Forward head posture, also know as turtle neck or texting head is a condition where the head is protruded forward, rather than sitting nicely on top of the trunk. This can cause pain in the upper back and neck areas and even the lower back. This is due to strain on the spine caused by the head being extended far from the body making it ‘heavier’.
Normally weighing in at between 10 or 12 pounds when nicely balanced on the neck, the head becomes a heavier burden, the more it protrudes from the trunk. In extreme forward head posture cases, the head can ‘weigh’ over forty pounds; that’s almost four times its normal weight. The stress this places on the neck and spine is enough to cause chronic pain, disk damage and, if not corrected soon enough, upper crossed syndrome, otherwise known as anterior posture syndrome, which can be hard to reverse. This is due to a shift in the body’s centre of gravity
So what causes this anomaly?
Well it’s mainly due to modern technology! Sitting hunched over a laptop computer for long periods of time can cause the head to crane forward, slouching the shoulders forward and putting abnormal pressure on the vertebrae of the spine and the fascia, ligaments and muscles of the upper and lower back. Texting on our phones is another culprit as is driving in a tense forward position. Unfortunately our body’s structural design has not caught up with the technological age. We were never designed to sit for long periods of time. We were designed to move – walk, run and hunt for food.
According to most physical therapists, posture is one of the main components of health.
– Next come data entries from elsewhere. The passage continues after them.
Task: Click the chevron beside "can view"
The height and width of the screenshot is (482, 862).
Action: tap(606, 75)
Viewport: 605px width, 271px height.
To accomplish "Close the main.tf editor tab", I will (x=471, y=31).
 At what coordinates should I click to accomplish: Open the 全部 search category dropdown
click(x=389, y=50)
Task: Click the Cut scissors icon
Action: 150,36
Not just physical health either. What many people don’t know is that bad posture can cause us to feel sad and depressed. So it can affect our body and our mind.
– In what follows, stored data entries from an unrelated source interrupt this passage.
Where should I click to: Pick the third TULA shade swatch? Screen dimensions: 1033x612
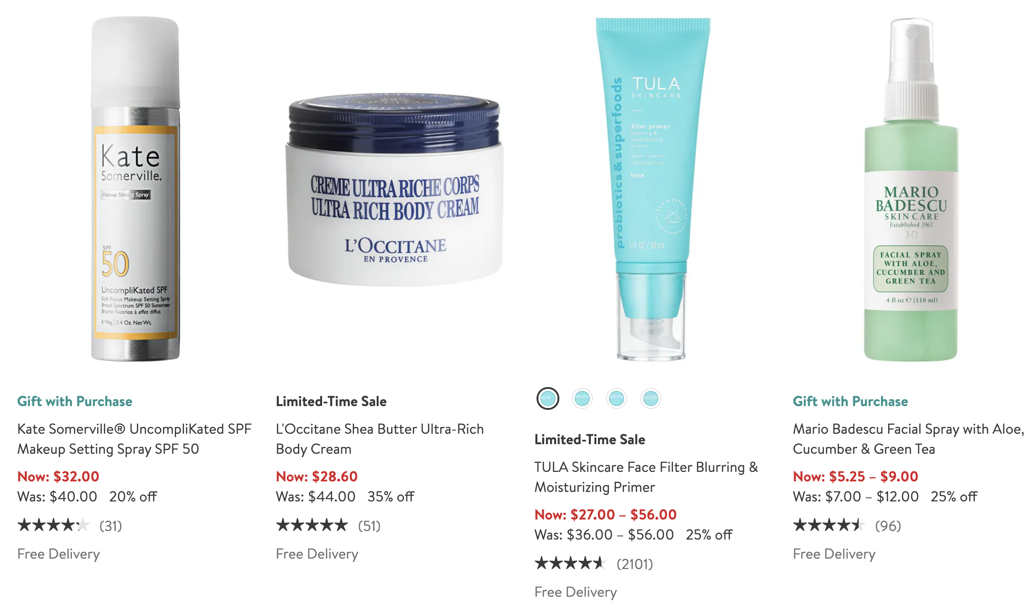[616, 398]
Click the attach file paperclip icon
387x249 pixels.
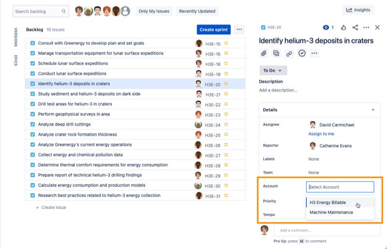[264, 53]
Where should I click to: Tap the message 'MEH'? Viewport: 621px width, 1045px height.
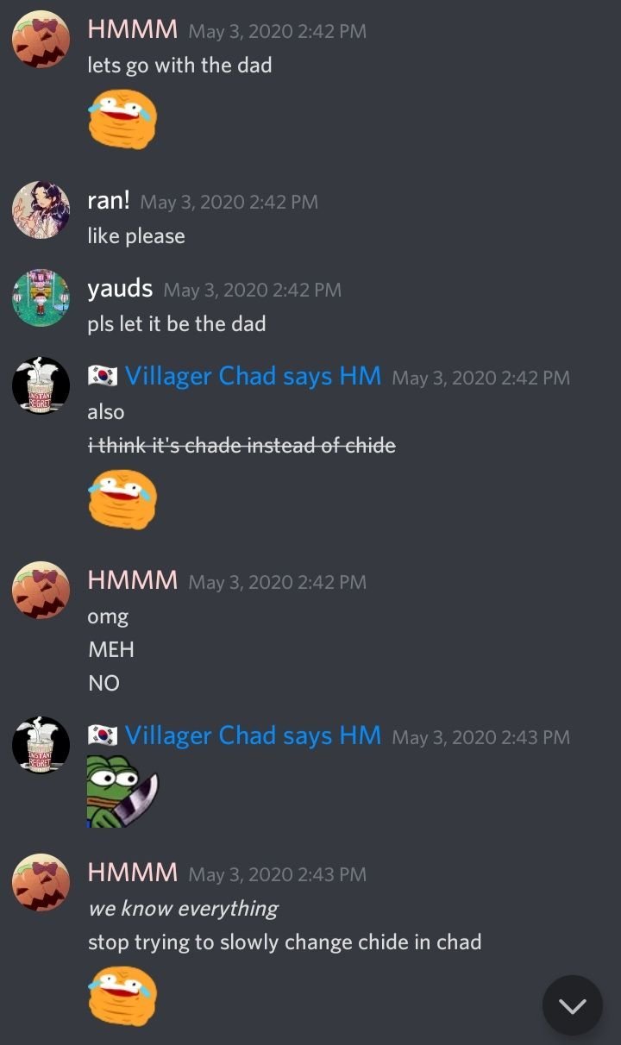[111, 649]
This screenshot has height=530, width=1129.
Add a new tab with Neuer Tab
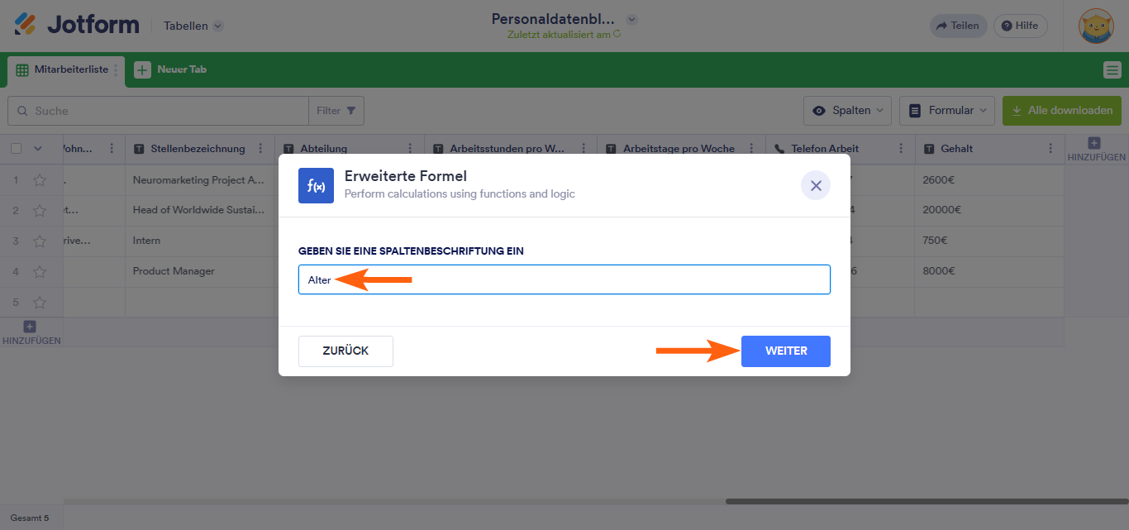pyautogui.click(x=171, y=70)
Some of the symptoms of forward head posture can include, but are not limited to:
- Pain in neck, shoulders and/or upper, middle and lower back
- Impaired mobility
- Lack of energy
- Decreased lung function
- Loss of height
- Poor sleep
- Hormonal imbalances
- Perceived increase in body weight
- Spinal degeneration
- Sleep apnoea
- Digestive issues
- Decreased confidence and self esteem
As you can see, the symptoms are varied and can be quite debilitating. The benefits of even a small improvement in head position can lead to an increase in testosterone levels and a decrease in the stress hormone, cortisol.
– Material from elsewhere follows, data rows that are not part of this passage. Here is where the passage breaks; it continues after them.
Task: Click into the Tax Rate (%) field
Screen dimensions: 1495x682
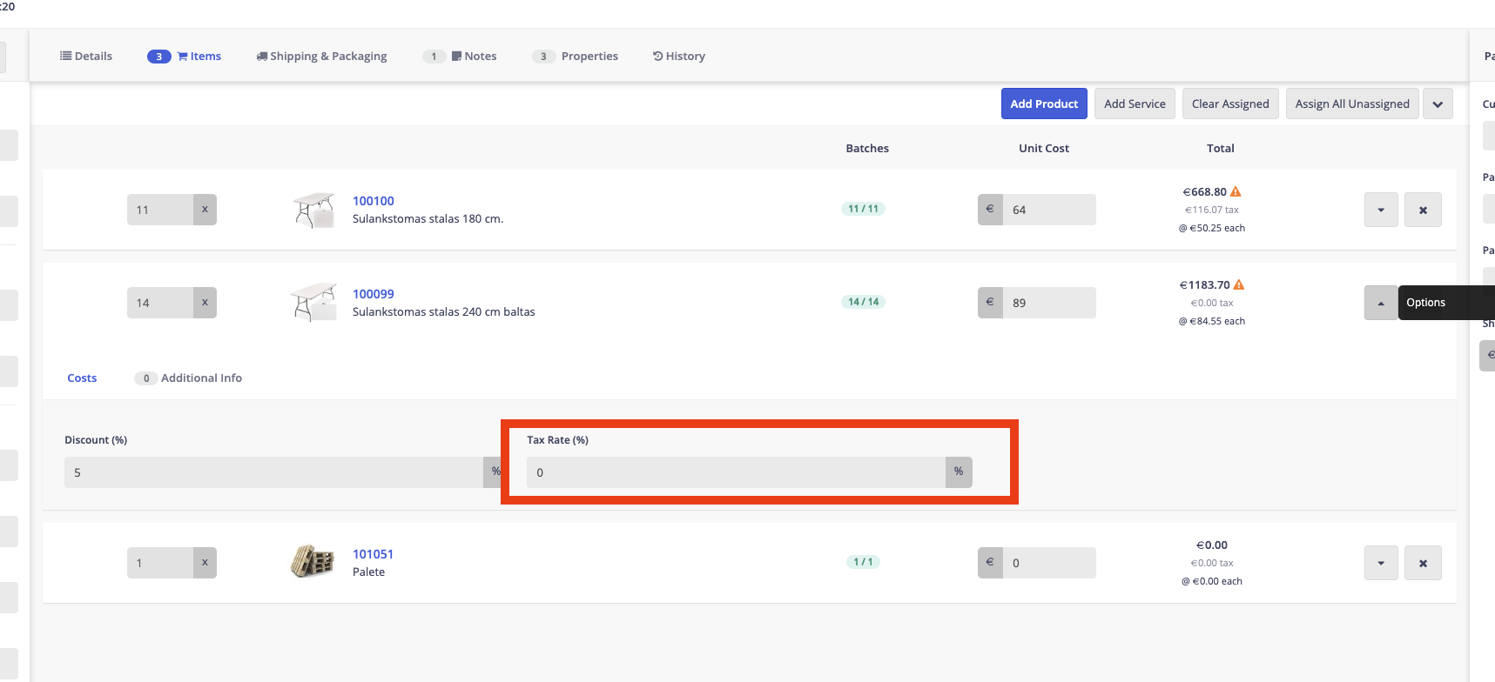Action: coord(736,472)
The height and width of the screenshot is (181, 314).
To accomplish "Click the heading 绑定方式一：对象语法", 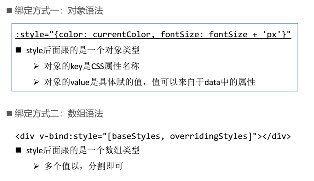I will tap(59, 11).
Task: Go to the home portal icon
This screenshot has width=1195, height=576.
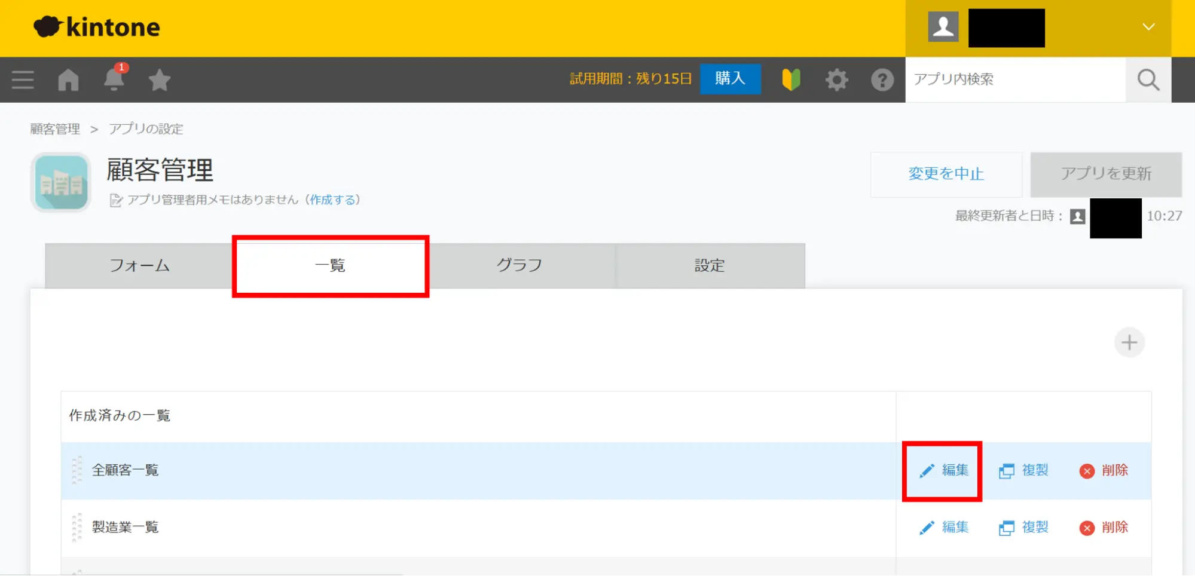Action: (68, 79)
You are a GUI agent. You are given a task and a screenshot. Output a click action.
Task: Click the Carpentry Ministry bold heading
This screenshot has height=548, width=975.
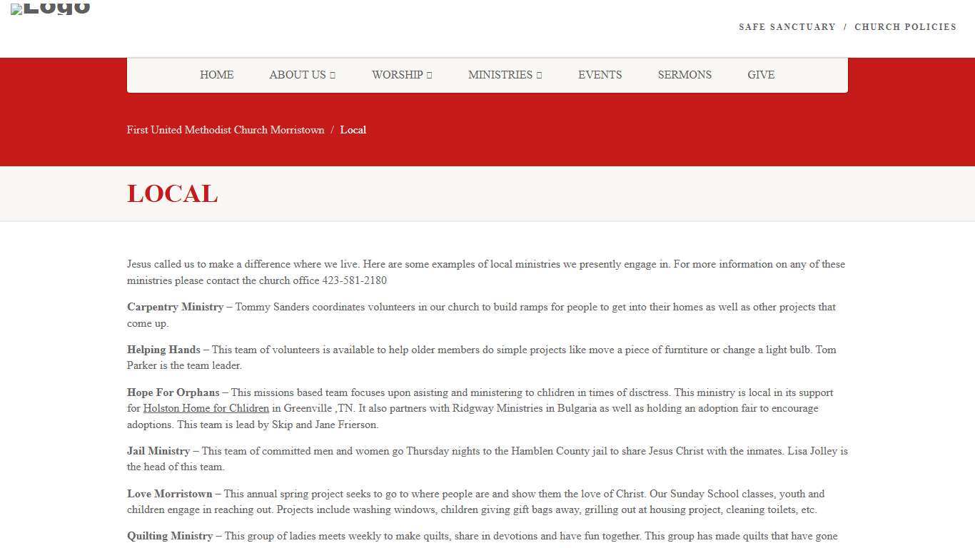pos(175,307)
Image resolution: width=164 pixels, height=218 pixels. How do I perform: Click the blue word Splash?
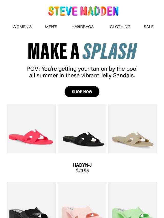[110, 51]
You probably already know if you have forward head posture. If not, simply look at yourself in a mirror while standing sideways. If your ears are in front of your shoulders and your spine is tilted forward, then you have forward head posture. Don’t despair, it’s a common ailment these days and can be repaired with a few exercises done consistently over a few weeks. Here’s a good example of a set of exercises to follow from Dr Alan Mandell.
What’s also important, and what most exercise gurus tend not to mention, is you need to monitor yourself throughout the day to make sure you’re maintaining good posture. Simply doing fifteen minutes of corrective stretches and slouching your way through the rest of the day isn’t going to achieve much. Even if you can’t stand up fully straight, stand and sit as best you can while your correcting forward head posture. Soon it will become a habit.
So please do these exercises if you have forward head posture. You may notice a difference within a week (I did), but follow through for six weeks for a permanent improvement.